__What you should do__.
The records that follow must be reproduced in full, exactly as written.

__Recorded information__.
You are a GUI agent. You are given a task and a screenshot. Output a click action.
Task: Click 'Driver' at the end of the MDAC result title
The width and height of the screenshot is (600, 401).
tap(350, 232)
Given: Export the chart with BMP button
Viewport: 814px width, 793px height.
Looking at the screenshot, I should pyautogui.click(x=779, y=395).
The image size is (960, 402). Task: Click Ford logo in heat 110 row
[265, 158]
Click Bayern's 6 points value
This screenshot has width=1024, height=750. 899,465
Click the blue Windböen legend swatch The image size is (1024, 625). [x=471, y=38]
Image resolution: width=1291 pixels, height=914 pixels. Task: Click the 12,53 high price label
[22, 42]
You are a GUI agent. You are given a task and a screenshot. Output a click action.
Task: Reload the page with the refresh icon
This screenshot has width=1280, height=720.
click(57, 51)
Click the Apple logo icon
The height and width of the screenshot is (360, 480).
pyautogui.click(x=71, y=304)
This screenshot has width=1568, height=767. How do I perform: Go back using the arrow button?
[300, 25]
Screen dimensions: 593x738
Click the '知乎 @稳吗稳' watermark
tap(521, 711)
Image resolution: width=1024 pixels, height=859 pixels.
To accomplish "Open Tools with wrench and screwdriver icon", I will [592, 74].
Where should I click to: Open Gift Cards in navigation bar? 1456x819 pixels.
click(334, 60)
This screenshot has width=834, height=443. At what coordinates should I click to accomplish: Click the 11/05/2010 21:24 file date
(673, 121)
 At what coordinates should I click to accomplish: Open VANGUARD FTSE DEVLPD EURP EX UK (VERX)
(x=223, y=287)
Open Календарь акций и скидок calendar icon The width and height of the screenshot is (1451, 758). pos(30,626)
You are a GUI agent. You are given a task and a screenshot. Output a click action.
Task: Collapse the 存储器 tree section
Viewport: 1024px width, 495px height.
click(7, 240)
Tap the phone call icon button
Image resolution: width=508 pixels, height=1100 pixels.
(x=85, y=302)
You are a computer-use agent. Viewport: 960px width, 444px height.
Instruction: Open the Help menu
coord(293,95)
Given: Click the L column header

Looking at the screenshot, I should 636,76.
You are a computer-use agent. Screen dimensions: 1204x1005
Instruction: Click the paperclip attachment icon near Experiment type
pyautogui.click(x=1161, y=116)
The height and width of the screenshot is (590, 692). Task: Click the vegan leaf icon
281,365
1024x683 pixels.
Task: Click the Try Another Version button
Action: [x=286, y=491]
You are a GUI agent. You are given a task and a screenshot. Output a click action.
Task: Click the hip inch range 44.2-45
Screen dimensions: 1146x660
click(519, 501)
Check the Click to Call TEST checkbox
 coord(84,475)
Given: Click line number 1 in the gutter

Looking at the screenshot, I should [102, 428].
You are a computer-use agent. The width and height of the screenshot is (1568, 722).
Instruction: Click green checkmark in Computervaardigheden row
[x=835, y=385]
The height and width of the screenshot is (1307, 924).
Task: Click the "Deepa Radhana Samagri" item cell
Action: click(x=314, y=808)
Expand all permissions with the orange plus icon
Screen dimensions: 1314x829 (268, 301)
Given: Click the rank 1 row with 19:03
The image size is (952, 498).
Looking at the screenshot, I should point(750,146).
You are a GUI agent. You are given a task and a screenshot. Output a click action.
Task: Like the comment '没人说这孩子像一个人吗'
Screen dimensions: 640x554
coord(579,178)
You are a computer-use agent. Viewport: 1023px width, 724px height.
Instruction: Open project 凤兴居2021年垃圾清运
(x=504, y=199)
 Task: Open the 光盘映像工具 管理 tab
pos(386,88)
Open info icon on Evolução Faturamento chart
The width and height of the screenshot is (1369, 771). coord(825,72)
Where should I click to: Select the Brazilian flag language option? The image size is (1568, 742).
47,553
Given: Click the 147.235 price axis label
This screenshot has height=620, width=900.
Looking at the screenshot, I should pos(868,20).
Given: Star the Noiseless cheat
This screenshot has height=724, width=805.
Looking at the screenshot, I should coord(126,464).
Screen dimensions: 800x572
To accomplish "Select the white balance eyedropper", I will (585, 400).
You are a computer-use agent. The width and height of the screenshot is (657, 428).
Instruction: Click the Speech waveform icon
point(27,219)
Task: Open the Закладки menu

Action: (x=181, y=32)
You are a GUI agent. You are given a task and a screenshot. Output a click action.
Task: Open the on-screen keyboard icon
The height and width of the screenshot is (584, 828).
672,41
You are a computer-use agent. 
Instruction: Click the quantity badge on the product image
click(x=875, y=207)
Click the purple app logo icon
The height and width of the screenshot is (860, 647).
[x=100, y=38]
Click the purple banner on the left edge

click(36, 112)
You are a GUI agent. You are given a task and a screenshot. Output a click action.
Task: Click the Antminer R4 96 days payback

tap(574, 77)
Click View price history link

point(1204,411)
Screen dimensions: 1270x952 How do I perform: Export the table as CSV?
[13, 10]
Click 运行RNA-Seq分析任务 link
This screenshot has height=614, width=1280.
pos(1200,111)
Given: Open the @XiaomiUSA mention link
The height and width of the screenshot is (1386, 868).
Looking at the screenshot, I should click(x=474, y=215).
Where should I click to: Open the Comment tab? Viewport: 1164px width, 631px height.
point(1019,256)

__Solution to this problem__.
You are a GUI agent. You are given a task and a screenshot. Output a click action.
Task: Click 'Driver' at the end of the MDAC result title
The width and height of the screenshot is (600, 401).
tap(350, 232)
Given: Export the chart with BMP button
Viewport: 814px width, 793px height.
Looking at the screenshot, I should pyautogui.click(x=779, y=395).
The image size is (960, 402). Task: Click Ford logo in heat 110 row
[265, 158]
Click Bayern's 6 points value
This screenshot has width=1024, height=750. 899,465
Click the blue Windböen legend swatch The image size is (1024, 625). [x=471, y=38]
Image resolution: width=1291 pixels, height=914 pixels. Task: Click the 12,53 high price label
[22, 42]
You are a GUI agent. You are given a task and a screenshot. Output a click action.
Task: Reload the page with the refresh icon
This screenshot has width=1280, height=720.
click(57, 51)
Click the Apple logo icon
The height and width of the screenshot is (360, 480).
pyautogui.click(x=71, y=304)
This screenshot has width=1568, height=767. How do I perform: Go back using the arrow button?
[300, 25]
Screen dimensions: 593x738
Click the '知乎 @稳吗稳' watermark
tap(521, 711)
Image resolution: width=1024 pixels, height=859 pixels.
To accomplish "Open Tools with wrench and screwdriver icon", I will [592, 74].
Where should I click to: Open Gift Cards in navigation bar? 1456x819 pixels.
click(334, 60)
This screenshot has width=834, height=443. At what coordinates should I click to accomplish: Click the 11/05/2010 21:24 file date
(673, 121)
 At what coordinates should I click to accomplish: Open VANGUARD FTSE DEVLPD EURP EX UK (VERX)
(x=223, y=287)
Open Календарь акций и скидок calendar icon The width and height of the screenshot is (1451, 758). pos(30,626)
You are a GUI agent. You are given a task and a screenshot. Output a click action.
Task: Collapse the 存储器 tree section
Viewport: 1024px width, 495px height.
click(7, 240)
Tap the phone call icon button
Image resolution: width=508 pixels, height=1100 pixels.
(x=85, y=302)
You are a computer-use agent. Viewport: 960px width, 444px height.
Instruction: Open the Help menu
coord(293,95)
Given: Click the L column header

Looking at the screenshot, I should 636,76.
You are a computer-use agent. Screen dimensions: 1204x1005
Instruction: Click the paperclip attachment icon near Experiment type
pyautogui.click(x=1161, y=116)
The height and width of the screenshot is (590, 692). Task: Click the vegan leaf icon
281,365
1024x683 pixels.
Task: Click the Try Another Version button
Action: [x=286, y=491]
You are a GUI agent. You are given a task and a screenshot. Output a click action.
Task: Click the hip inch range 44.2-45
Screen dimensions: 1146x660
click(519, 501)
Check the Click to Call TEST checkbox
 coord(84,475)
Given: Click line number 1 in the gutter

Looking at the screenshot, I should [102, 428].
You are a computer-use agent. The width and height of the screenshot is (1568, 722).
Instruction: Click green checkmark in Computervaardigheden row
[x=835, y=385]
The height and width of the screenshot is (1307, 924).
Task: Click the "Deepa Radhana Samagri" item cell
Action: click(x=314, y=808)
Expand all permissions with the orange plus icon
Screen dimensions: 1314x829 (268, 301)
Given: Click the rank 1 row with 19:03
The image size is (952, 498).
Looking at the screenshot, I should point(750,146).
You are a GUI agent. You are given a task and a screenshot. Output a click action.
Task: Like the comment '没人说这孩子像一个人吗'
Screen dimensions: 640x554
coord(579,178)
You are a computer-use agent. Viewport: 1023px width, 724px height.
Instruction: Open project 凤兴居2021年垃圾清运
(x=504, y=199)
 Task: Open the 光盘映像工具 管理 tab
pos(386,88)
Open info icon on Evolução Faturamento chart
The width and height of the screenshot is (1369, 771). coord(825,72)
Where should I click to: Select the Brazilian flag language option? The image size is (1568, 742).
47,553
Given: Click the 147.235 price axis label
This screenshot has height=620, width=900.
Looking at the screenshot, I should pos(868,20).
Given: Star the Noiseless cheat
This screenshot has height=724, width=805.
Looking at the screenshot, I should coord(126,464).
Screen dimensions: 800x572
To accomplish "Select the white balance eyedropper", I will (585, 400).
You are a computer-use agent. The width and height of the screenshot is (657, 428).
Instruction: Click the Speech waveform icon
point(27,219)
Task: Open the Закладки menu

Action: (x=181, y=32)
You are a GUI agent. You are given a task and a screenshot. Output a click action.
Task: Open the on-screen keyboard icon
The height and width of the screenshot is (584, 828).
672,41
You are a computer-use agent. 
Instruction: Click the quantity badge on the product image
click(x=875, y=207)
Click the purple app logo icon
The height and width of the screenshot is (860, 647).
[x=100, y=38]
Click the purple banner on the left edge

click(36, 112)
You are a GUI agent. You are given a task and a screenshot. Output a click action.
Task: Click the Antminer R4 96 days payback

tap(574, 77)
Click View price history link

point(1204,411)
Screen dimensions: 1270x952 How do I perform: Export the table as CSV?
[13, 10]
Click 运行RNA-Seq分析任务 link
This screenshot has height=614, width=1280.
pos(1200,111)
Given: Open the @XiaomiUSA mention link
The height and width of the screenshot is (1386, 868).
Looking at the screenshot, I should click(x=474, y=215).
Where should I click to: Open the Comment tab? Viewport: 1164px width, 631px height.
point(1019,256)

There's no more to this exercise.